## Data shown
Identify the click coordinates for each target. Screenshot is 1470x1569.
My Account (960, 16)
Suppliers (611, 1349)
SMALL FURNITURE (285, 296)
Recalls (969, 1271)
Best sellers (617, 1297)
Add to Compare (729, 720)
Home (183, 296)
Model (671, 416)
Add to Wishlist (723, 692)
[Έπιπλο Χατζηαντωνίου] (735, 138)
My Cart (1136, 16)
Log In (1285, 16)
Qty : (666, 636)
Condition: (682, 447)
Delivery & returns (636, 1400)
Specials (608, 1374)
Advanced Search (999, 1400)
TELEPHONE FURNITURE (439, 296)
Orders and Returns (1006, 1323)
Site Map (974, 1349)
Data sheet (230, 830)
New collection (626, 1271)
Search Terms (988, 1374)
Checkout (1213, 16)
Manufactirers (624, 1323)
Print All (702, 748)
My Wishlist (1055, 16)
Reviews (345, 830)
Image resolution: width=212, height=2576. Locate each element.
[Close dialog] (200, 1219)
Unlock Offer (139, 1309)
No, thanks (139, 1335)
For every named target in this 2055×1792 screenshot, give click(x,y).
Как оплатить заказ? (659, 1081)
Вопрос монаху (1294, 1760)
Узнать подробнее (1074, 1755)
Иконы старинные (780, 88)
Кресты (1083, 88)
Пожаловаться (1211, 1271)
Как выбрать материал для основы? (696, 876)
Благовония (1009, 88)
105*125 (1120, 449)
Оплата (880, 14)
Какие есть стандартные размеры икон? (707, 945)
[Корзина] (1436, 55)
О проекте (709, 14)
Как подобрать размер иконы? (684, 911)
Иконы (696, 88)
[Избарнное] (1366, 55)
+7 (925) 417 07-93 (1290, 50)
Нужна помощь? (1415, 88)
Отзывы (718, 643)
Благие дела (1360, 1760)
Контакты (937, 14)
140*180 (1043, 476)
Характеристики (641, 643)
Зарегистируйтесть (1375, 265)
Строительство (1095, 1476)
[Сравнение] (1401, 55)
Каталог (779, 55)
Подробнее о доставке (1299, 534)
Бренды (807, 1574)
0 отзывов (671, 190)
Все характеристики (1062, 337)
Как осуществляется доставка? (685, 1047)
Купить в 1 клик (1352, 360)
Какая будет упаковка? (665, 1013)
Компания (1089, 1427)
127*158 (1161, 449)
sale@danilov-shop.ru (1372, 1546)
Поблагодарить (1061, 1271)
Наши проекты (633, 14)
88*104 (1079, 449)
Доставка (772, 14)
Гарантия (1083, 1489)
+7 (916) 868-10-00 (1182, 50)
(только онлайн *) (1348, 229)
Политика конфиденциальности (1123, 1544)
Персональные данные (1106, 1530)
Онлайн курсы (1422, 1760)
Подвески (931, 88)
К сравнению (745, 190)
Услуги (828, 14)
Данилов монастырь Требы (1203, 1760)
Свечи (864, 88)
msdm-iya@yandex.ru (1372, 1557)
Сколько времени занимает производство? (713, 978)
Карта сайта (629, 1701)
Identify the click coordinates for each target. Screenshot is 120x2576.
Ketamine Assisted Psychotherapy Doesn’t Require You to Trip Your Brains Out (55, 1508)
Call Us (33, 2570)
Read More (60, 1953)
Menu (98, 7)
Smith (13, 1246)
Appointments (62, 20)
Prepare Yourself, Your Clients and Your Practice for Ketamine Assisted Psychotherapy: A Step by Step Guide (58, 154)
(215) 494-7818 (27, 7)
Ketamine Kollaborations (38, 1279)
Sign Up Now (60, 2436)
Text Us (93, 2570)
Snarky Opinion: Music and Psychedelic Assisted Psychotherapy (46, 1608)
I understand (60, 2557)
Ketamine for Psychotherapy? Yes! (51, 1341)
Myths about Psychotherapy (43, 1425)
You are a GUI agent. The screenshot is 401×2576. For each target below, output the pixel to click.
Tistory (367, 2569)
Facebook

## Aim of the task
From the listing above, return each line with the word "FURNITURE".

## Answer to this exercise
SMALL FURNITURE (285, 296)
TELEPHONE FURNITURE (439, 296)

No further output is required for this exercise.